Il portale dell'epidemiologia per la sanità pubblica

a cura del Centro nazionale per la prevenzione delle malattie e la promozione della salute dell'Istituto superiore di sanità

settembre 2013

Progetto pilota di sorveglianza su alimentazione e attività fisica in età prescolare in tre regioni italiane*

Claudia Carletti1, Anna Macaluso1, Paola Pani1, Margherita Caroli2, Mariano Giacchi3, Valentina Pilato3, Marcella Montico4 e Adriano Cattaneo1

1Ricerca sui Servizi Sanitari e Salute Internazionale, IRCCS Materno Infantile Burlo Garofolo, Trieste;

2Igiene della Nutrizione - SIAN, ASL di Brindisi;

3Centro Interdipartimentale di Ricerca Educazione e Promozione della Salute (CREPS), Università degli Studi di Siena;

4Epidemiologia e Biostatistica, IRCCS Materno Infantile Burlo Garofolo, Trieste

 

SUMMARY (Diet and physical activity in preschool children: a pilot project for surveillance in three regions of Italy) - To test a surveillance system on diet and physical activity, 179 paediatricians gathered data on 26,898 children between 1 and 60-72 months of age at well child visits.
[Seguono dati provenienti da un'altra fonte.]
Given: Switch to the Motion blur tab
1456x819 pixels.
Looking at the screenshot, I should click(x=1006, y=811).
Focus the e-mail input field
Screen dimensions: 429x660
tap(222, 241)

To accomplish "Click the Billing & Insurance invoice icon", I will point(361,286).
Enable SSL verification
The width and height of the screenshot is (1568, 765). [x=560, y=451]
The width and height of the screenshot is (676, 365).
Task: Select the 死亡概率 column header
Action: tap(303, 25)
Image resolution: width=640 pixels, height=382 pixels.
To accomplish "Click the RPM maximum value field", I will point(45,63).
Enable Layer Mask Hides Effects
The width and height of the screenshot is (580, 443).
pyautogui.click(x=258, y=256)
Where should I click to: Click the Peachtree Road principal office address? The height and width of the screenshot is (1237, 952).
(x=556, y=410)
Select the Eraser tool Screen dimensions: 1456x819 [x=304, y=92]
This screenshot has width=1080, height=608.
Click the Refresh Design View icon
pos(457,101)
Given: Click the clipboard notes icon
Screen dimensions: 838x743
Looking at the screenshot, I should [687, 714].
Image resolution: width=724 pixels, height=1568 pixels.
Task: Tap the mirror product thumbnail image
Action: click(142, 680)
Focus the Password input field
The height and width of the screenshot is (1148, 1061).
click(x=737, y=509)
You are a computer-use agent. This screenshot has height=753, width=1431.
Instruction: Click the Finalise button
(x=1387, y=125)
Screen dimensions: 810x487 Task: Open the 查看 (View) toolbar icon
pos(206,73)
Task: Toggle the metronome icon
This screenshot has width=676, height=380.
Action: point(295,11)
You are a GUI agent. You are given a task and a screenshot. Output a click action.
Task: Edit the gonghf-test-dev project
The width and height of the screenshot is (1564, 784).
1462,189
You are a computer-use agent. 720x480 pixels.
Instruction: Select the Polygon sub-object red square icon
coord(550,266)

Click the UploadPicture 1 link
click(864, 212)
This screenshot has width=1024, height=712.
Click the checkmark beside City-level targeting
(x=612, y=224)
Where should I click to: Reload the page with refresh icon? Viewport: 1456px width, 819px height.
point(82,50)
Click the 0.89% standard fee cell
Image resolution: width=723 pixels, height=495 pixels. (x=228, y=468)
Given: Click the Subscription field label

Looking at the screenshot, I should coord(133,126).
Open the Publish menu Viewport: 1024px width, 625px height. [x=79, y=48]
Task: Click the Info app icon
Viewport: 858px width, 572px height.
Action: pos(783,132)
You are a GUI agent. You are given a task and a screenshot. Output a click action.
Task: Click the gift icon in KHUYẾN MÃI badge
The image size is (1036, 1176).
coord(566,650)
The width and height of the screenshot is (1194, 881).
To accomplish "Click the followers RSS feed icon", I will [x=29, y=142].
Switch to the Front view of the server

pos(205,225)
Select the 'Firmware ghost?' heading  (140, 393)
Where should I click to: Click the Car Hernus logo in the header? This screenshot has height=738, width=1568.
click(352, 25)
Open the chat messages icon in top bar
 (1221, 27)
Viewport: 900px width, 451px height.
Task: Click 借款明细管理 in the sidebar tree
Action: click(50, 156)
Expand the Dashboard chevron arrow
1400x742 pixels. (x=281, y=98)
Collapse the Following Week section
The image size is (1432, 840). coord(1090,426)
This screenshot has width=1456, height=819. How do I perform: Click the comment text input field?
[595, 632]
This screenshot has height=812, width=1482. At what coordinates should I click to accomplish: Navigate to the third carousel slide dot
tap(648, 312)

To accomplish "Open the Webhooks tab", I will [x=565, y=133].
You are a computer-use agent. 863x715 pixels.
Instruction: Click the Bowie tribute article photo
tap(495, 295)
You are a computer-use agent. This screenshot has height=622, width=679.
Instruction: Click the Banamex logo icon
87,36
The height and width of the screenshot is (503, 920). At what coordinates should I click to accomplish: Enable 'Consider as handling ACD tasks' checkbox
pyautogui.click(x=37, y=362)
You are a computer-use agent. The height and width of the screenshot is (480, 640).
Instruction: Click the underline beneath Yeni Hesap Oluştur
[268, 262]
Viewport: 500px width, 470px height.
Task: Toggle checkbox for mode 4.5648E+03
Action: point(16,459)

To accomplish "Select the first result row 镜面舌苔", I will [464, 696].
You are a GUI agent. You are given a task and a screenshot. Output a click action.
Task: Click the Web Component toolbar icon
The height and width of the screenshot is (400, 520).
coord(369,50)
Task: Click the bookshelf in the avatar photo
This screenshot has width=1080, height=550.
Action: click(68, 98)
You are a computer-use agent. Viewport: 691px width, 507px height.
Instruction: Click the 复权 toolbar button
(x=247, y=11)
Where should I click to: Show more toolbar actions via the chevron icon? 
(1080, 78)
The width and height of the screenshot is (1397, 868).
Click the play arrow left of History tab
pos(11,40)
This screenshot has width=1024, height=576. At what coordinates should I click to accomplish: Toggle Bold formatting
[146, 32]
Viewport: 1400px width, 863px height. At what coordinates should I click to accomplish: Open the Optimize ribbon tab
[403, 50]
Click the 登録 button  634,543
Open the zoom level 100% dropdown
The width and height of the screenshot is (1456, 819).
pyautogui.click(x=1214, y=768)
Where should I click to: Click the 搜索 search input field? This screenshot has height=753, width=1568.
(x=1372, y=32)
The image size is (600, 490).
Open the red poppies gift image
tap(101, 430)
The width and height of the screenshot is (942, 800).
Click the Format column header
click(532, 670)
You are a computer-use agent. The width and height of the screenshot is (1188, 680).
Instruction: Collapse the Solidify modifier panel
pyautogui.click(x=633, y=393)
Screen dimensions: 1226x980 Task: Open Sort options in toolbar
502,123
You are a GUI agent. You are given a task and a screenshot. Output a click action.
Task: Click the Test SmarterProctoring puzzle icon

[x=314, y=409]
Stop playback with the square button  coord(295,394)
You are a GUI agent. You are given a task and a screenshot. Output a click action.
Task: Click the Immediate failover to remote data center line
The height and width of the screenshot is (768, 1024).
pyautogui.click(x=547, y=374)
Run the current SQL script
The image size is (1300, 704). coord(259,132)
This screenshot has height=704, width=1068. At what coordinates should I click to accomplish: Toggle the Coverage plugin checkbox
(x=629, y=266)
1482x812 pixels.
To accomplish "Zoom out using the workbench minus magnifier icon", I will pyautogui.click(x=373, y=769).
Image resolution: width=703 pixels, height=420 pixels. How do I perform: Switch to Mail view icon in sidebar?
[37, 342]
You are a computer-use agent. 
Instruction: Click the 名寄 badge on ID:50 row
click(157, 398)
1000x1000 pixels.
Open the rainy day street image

The system allowed to estimate the prevalence of breastfeeding at different ages and the proportion of children taking five portions of fruit and vegetables per day, consuming sugar sweetened beverages, and reporting different levels of physical activity. The majority of paediatricians rated the surveillance system as reliable and feasible.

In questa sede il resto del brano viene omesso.